The popularity that has made impostor syndrome a buzz word has also contributed to diluting its meaning. Impostor syndrome has become a stand-in for mere lack of confidence, and I find this problematic.

Impostor Syndrome vs Self-Doubt

Impostor syndrome is not simply an inherent lack of confidence. It’s a psychological phenomenon that arises from an incorrect assessment of ones’ abilities compared to peers. For example, when you think you’re a 3 at programming, and you’re actually a 7. Pennarun praises impostor syndrome because it makes smart people feel unsettled, and makes them question their assumptions. “[M]aybe if we don’t feel like we know what we’re doing, it’s because we don’t.” This is simply not impostor syndrome. If you actually don’t know what you’re doing, and you feel like you don’t know what you’re doing, I call that an accurate assessment!

I agree with Pennarun in spirit—rather than reassuring ourselves in how smart we are, it is better to cultivate some self-doubt. Insofar as impostor syndrome being a source of self-doubt, I find it useful in the ways Pennarun described. Having spent the last seven years in the trenches of early-stage startups, my self-doubt has been constant. It drives me to work harder, look for different solutions, and second-guess nearly everything I do. There’s no room to be complacent, because I can’t rely on having a successful company name attached to mine.

However, there’s no need to afflict yourself with full-blown impostor syndrome, when all you want is a healthy dose of self-doubt.

The Hidden Downsides of Impostor Syndrome

More awareness about impostor syndrome is a good thing—when you can actually identify it. I learned about the concept of impostor syndrome a half dozen years before I investigated it in myself. If you can identify as an impostor, then you’ve already won the most important battle. You’re already in a place that makes you uncomfortable, and you can take concrete steps to seek support, build up confidence and reach higher.

The more subtle and sinister effects of impostor syndrome is before you realize it, yet you’ve already confined yourself inside an invisible box whose edges are defined by impostor syndrome, rather than your abilities. The longer you stay inside that box, the longer you feel what’s outside is not what you’re meant to do, and you never reach for it.

I have mentored girls who are smart, tech-savvy, and brimming with confidence, yet confine themselves to career choices in fields that notably do not include engineering or tech; the mere idea that these could be viable career paths has simply never crossed their mind.

Impostor syndrome is not only an invisible hand that holds people back from attaining the things their abilities warrant, but it is also a blindfold that prevents people from even seeing what those things could be. That is very different from having self-doubt about ones real limitations.

The problem with framing impostor syndrome as a confidence problem.

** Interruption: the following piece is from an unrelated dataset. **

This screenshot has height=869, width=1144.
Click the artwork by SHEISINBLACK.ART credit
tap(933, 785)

It’s Not More Confidence We Need

Our current work culture disproportionately rewards overconfidence. The Atlantic article “The Confidence Gap” argues the primary reason women aren’t reaching the top of the corporate ladder, despite now earning more college and graduate degrees than men and making up half the workforce, is lack of confidence. Women are urged to be more confident to catch up to men who naturally “tilt toward overconfidence.”

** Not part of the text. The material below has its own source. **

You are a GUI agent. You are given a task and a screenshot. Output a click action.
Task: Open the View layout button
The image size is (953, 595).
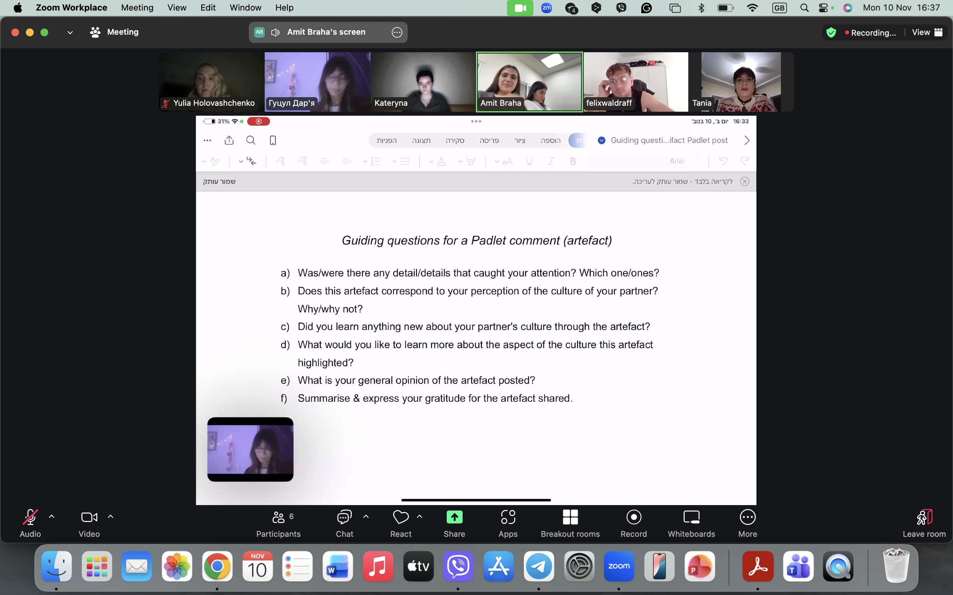[x=927, y=32]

But why are we holding up “natural overconfidence”—which is just a nice way of saying arrogance without self-awareness—as the standard? Especially when even the article itself acknowledges that a woman who exhibits the same behavior as a man is often perceived negatively by both men and women. Women exuding overconfidence may find themselves worse off.

Framing impostor syndrome as a confidence problem places the burden of “fixing” it wholly on the person suffering from it, in the same vein that Lean In places the burden of dealing with sexism in the workplace on women. Reducing impostor syndrome down to a lack of confidence makes it a personal deficiency without need to address the harmful environments that foster its occurrence.

In tech, women and under-represented minorities are much more likely to feel like an impostor, because as a visible and small minority, we already feel out of place, wondering if we got in by some fluke. We do not have the benefit of constantly having other people affirm our technical ability, whether explicit or implicit. Women in tech are much more likely to be “tested” to see if they’re a “real” programmer. Men in tech who don’t code are presumed to be coders, and women in tech who do code are presumed to be “marketing chicks.” I highly suggest reading “Silent Technical Privilege” for a personal account of the other side. Here, impostor syndrome is borne out of constantly facing a distorted reality, one in which your abilities are constantly questioned while those around you bluster in self-confidence sheltered by ignorance.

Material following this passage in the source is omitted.